Friday, March 17, 2006

Cheung Elk Killing Fields and Cambodia's Year Zero

Some seriously horrific shit went down in this country from 1975-79. Rebels from the countryside (many in their early teens) organized in the Khmer Rouge, brought down the government, took over the country, and committed genocide against the educated and elite. The idea (as best as I can deduce, for sound logic seems absent here) was to end suffering by wiping out individuality and social structure. People were marched out of Phnom Penh and into the fields, forced into labor camps. They were subsisting on a handful of rice per day, but not allowed to grow food, for Ankar (another name for Khmer Rouge) would provide for them. Family ties were obliterated, schools and hospitals destroyed, money disappeared from the system. "Criminals" resisting the regime were sent to prisions, the major one in Phnom Penh being S-21 Tuol Sleng, a converted high school where 17,000 people were interrogated and tortured for false confessions then sent to the outlying killing fields to be bludgeoned to death for lack of ammunition--only 7 survived imprisionment. There is a stuppa 17 stories high at Cheung Elk displaying the skulls of 8,900 people killed here.
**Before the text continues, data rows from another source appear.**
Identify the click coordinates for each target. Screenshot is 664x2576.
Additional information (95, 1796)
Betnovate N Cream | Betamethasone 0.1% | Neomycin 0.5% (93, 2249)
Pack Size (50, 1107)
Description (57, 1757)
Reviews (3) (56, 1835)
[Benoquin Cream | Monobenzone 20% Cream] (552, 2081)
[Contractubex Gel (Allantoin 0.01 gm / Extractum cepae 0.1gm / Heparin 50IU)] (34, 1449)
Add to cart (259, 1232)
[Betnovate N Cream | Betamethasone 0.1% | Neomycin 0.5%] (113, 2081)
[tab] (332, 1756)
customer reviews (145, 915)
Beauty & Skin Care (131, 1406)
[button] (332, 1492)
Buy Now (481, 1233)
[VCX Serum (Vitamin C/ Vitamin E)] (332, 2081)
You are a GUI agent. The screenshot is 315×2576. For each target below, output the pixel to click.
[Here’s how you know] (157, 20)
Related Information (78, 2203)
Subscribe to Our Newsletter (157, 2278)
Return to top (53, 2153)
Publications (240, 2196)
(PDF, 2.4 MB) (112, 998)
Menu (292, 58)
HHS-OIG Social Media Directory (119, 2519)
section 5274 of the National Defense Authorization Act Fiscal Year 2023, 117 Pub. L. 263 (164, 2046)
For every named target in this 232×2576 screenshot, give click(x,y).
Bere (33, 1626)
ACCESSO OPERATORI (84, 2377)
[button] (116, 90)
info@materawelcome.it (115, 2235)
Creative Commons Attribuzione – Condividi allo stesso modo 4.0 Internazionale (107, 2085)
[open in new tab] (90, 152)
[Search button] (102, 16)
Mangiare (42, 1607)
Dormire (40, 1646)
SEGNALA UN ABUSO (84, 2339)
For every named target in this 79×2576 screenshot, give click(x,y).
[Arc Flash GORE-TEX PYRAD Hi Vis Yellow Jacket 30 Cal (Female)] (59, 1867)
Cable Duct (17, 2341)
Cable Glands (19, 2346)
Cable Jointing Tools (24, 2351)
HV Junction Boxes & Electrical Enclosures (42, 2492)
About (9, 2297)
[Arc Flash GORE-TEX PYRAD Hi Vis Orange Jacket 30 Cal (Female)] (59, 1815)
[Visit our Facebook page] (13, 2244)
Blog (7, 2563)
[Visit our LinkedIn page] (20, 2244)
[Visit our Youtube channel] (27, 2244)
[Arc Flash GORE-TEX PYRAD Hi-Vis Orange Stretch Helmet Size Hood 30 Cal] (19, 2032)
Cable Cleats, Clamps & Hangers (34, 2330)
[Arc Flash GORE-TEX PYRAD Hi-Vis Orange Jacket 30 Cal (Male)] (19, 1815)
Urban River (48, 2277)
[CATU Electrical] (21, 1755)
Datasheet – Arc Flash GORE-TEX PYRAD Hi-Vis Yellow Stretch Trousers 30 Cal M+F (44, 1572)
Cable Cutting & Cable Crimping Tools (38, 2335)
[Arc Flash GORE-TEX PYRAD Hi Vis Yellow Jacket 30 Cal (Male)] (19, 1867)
The bottom levels are organized by age, gender, and method of death--bullet wound, blunt trauma from an ax, blunt trauma from a hammer, electric schock, decapitation. My guide was 12 years old hiding in the rice fields during the regime. Both his parents were killed. He was working at Cheung Elk in 1980 when the mass graves were exhumed. He said the smell was terrible. Rain water pools in the cavities where graves were exhumed and a hint of its former stench remains. Shreads of tattered clothing and bone fragments remain on the pathways. There are still 42 graves in the outlying rice fields. I am not sure why they were not exhumed--perhaps because they are under cultivation now? Whoa. I felt nauseated more than I did at Auchwitz, perhaps because this place has had less time to heal?

It was heartening to see the grasses and milkweed growing over the grave sites, though. Butterflies and dragonflies flitted from place to place. There is healing here, too.